### [INFORMATION GIVEN]
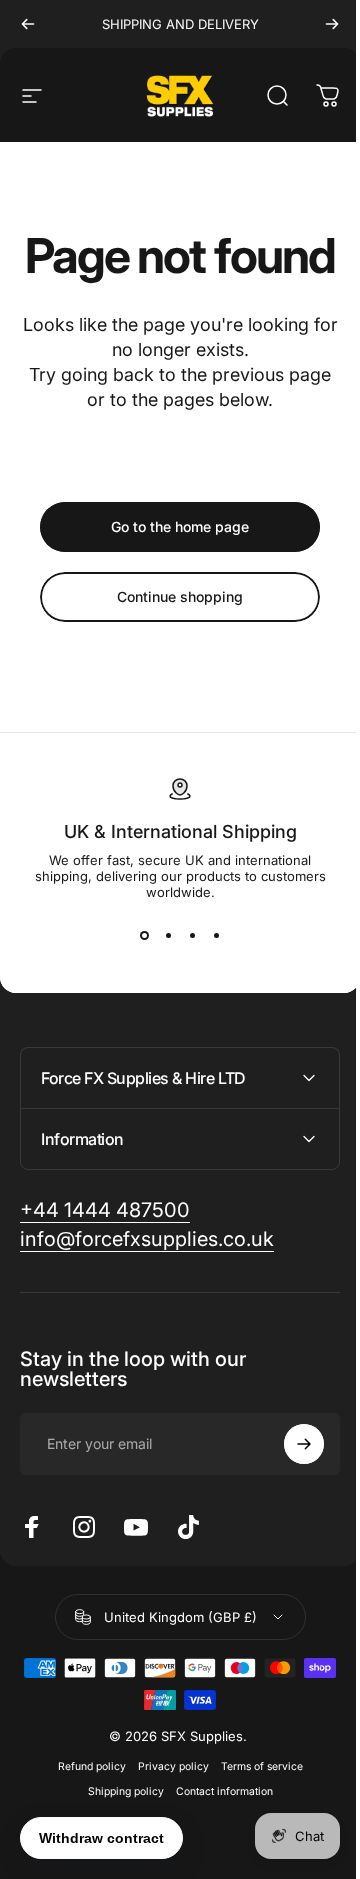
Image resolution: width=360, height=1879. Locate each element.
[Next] (332, 24)
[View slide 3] (192, 936)
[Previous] (28, 24)
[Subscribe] (289, 1492)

### [REQUIRED ACTION]
Would you return the whole listing above exactly as written, skipping any image?

### [EXPECTED ANSWER]
Image resolution: width=360, height=1879. Locate each element.
[Next] (332, 24)
[View slide 3] (192, 936)
[Previous] (28, 24)
[Subscribe] (289, 1492)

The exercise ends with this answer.